What you are asked to do - Rewrite the records below so that every occurrence of "computer-use agent" becomes "GUI automation agent", leaving all other text unchanged.

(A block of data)
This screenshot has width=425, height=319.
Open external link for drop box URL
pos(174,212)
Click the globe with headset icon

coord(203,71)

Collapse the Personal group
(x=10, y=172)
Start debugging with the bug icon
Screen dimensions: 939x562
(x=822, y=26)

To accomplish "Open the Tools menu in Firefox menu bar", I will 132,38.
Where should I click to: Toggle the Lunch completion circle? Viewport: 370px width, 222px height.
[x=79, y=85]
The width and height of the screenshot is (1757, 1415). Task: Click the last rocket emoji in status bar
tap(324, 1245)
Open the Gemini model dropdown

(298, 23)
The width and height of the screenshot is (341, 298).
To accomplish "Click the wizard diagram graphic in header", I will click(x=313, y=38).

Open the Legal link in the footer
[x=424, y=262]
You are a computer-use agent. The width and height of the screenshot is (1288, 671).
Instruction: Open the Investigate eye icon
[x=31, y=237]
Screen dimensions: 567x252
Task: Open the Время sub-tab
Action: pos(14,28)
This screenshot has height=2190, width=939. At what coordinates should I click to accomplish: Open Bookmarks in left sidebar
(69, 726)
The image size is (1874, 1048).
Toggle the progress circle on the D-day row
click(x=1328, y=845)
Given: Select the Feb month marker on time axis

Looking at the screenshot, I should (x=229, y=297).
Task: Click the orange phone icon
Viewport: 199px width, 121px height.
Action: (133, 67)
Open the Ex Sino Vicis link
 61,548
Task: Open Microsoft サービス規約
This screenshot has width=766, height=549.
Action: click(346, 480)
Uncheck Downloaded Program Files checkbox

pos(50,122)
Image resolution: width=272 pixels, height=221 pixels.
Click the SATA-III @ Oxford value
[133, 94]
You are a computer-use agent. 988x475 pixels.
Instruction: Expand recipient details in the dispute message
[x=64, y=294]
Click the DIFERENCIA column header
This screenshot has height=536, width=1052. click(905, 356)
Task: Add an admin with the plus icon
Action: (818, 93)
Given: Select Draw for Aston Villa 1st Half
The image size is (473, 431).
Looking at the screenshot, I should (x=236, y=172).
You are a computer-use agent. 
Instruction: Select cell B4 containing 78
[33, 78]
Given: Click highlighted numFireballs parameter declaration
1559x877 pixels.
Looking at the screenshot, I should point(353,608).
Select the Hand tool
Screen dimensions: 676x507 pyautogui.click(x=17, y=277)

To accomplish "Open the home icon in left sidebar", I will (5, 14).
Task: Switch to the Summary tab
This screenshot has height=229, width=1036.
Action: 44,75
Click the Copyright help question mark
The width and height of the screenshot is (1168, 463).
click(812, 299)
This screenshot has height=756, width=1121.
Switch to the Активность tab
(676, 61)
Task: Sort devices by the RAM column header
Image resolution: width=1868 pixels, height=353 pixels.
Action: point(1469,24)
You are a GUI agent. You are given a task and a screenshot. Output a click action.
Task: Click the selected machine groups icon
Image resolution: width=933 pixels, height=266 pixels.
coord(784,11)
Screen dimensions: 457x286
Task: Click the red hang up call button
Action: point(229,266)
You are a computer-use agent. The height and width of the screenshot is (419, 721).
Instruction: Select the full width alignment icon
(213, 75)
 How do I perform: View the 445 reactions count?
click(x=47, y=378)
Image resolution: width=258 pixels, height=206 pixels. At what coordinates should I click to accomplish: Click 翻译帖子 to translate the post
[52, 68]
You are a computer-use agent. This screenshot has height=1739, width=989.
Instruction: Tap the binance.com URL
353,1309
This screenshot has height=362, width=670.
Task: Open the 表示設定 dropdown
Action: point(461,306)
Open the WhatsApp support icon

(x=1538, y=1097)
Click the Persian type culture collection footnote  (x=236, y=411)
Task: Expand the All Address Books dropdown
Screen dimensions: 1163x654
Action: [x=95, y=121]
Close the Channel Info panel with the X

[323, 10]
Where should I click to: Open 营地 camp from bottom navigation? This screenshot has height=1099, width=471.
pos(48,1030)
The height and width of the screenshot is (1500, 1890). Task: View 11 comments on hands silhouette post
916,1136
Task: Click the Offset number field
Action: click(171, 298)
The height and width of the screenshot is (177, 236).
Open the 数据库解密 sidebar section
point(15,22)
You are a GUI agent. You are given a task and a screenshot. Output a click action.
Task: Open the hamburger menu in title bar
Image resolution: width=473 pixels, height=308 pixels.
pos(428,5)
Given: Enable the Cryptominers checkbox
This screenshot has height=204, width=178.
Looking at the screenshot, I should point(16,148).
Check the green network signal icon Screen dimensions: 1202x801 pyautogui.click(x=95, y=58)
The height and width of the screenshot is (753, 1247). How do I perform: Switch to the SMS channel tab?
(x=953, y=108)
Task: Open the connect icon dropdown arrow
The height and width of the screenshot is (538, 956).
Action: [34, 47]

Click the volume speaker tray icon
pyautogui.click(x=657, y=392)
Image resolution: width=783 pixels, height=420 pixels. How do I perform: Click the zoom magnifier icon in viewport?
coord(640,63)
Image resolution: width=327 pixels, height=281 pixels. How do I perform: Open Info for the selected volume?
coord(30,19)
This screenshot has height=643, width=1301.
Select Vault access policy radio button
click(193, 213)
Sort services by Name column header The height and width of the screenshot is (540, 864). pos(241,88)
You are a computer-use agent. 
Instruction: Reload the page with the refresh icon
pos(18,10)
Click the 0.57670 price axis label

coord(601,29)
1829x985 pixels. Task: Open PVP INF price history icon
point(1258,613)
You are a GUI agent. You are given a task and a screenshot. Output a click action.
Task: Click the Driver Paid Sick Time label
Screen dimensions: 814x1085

Final answer -
This screenshot has width=425, height=319.
Open external link for drop box URL
pos(174,212)
Click the globe with headset icon

coord(203,71)

Collapse the Personal group
(x=10, y=172)
Start debugging with the bug icon
Screen dimensions: 939x562
(x=822, y=26)

To accomplish "Open the Tools menu in Firefox menu bar", I will 132,38.
Where should I click to: Toggle the Lunch completion circle? Viewport: 370px width, 222px height.
[x=79, y=85]
The width and height of the screenshot is (1757, 1415). Task: Click the last rocket emoji in status bar
tap(324, 1245)
Open the Gemini model dropdown

(298, 23)
The width and height of the screenshot is (341, 298).
To accomplish "Click the wizard diagram graphic in header", I will click(x=313, y=38).

Open the Legal link in the footer
[x=424, y=262]
You are a GUI automation agent. The width and height of the screenshot is (1288, 671).
Instruction: Open the Investigate eye icon
[x=31, y=237]
Screen dimensions: 567x252
Task: Open the Время sub-tab
Action: pos(14,28)
This screenshot has height=2190, width=939. At what coordinates should I click to accomplish: Open Bookmarks in left sidebar
(69, 726)
The image size is (1874, 1048).
Toggle the progress circle on the D-day row
click(x=1328, y=845)
Given: Select the Feb month marker on time axis

Looking at the screenshot, I should (x=229, y=297).
Task: Click the orange phone icon
Viewport: 199px width, 121px height.
Action: (133, 67)
Open the Ex Sino Vicis link
 61,548
Task: Open Microsoft サービス規約
This screenshot has width=766, height=549.
Action: click(346, 480)
Uncheck Downloaded Program Files checkbox

pos(50,122)
Image resolution: width=272 pixels, height=221 pixels.
Click the SATA-III @ Oxford value
[133, 94]
You are a GUI automation agent. 988x475 pixels.
Instruction: Expand recipient details in the dispute message
[x=64, y=294]
Click the DIFERENCIA column header
This screenshot has height=536, width=1052. click(905, 356)
Task: Add an admin with the plus icon
Action: (818, 93)
Given: Select Draw for Aston Villa 1st Half
The image size is (473, 431).
Looking at the screenshot, I should (x=236, y=172).
You are a GUI automation agent. 
Instruction: Select cell B4 containing 78
[33, 78]
Given: Click highlighted numFireballs parameter declaration
1559x877 pixels.
Looking at the screenshot, I should point(353,608).
Select the Hand tool
Screen dimensions: 676x507 pyautogui.click(x=17, y=277)

To accomplish "Open the home icon in left sidebar", I will (5, 14).
Task: Switch to the Summary tab
This screenshot has height=229, width=1036.
Action: 44,75
Click the Copyright help question mark
The width and height of the screenshot is (1168, 463).
click(812, 299)
This screenshot has height=756, width=1121.
Switch to the Активность tab
(676, 61)
Task: Sort devices by the RAM column header
Image resolution: width=1868 pixels, height=353 pixels.
Action: point(1469,24)
You are a GUI agent. You are given a task and a screenshot. Output a click action.
Task: Click the selected machine groups icon
Image resolution: width=933 pixels, height=266 pixels.
coord(784,11)
Screen dimensions: 457x286
Task: Click the red hang up call button
Action: point(229,266)
You are a GUI automation agent. The height and width of the screenshot is (419, 721).
Instruction: Select the full width alignment icon
(213, 75)
 How do I perform: View the 445 reactions count?
click(x=47, y=378)
Image resolution: width=258 pixels, height=206 pixels. At what coordinates should I click to accomplish: Click 翻译帖子 to translate the post
[52, 68]
You are a GUI automation agent. This screenshot has height=1739, width=989.
Instruction: Tap the binance.com URL
353,1309
This screenshot has height=362, width=670.
Task: Open the 表示設定 dropdown
Action: point(461,306)
Open the WhatsApp support icon

(x=1538, y=1097)
Click the Persian type culture collection footnote  (x=236, y=411)
Task: Expand the All Address Books dropdown
Screen dimensions: 1163x654
Action: [x=95, y=121]
Close the Channel Info panel with the X

[323, 10]
Where should I click to: Open 营地 camp from bottom navigation? This screenshot has height=1099, width=471.
pos(48,1030)
The height and width of the screenshot is (1500, 1890). Task: View 11 comments on hands silhouette post
916,1136
Task: Click the Offset number field
Action: click(171, 298)
The height and width of the screenshot is (177, 236).
Open the 数据库解密 sidebar section
point(15,22)
You are a GUI agent. You are given a task and a screenshot. Output a click action.
Task: Open the hamburger menu in title bar
Image resolution: width=473 pixels, height=308 pixels.
pos(428,5)
Given: Enable the Cryptominers checkbox
This screenshot has height=204, width=178.
Looking at the screenshot, I should point(16,148).
Check the green network signal icon Screen dimensions: 1202x801 pyautogui.click(x=95, y=58)
The height and width of the screenshot is (753, 1247). How do I perform: Switch to the SMS channel tab?
(x=953, y=108)
Task: Open the connect icon dropdown arrow
The height and width of the screenshot is (538, 956).
Action: [34, 47]

Click the volume speaker tray icon
pyautogui.click(x=657, y=392)
Image resolution: width=783 pixels, height=420 pixels. How do I perform: Click the zoom magnifier icon in viewport?
coord(640,63)
Image resolution: width=327 pixels, height=281 pixels. How do I perform: Open Info for the selected volume?
coord(30,19)
This screenshot has height=643, width=1301.
Select Vault access policy radio button
click(193, 213)
Sort services by Name column header The height and width of the screenshot is (540, 864). pos(241,88)
You are a GUI automation agent. 
Instruction: Reload the page with the refresh icon
pos(18,10)
Click the 0.57670 price axis label

coord(601,29)
1829x985 pixels. Task: Open PVP INF price history icon
point(1258,613)
You are a GUI agent. You are given a task and a screenshot. Output a click action.
Task: Click the Driver Paid Sick Time label
Screen dimensions: 814x1085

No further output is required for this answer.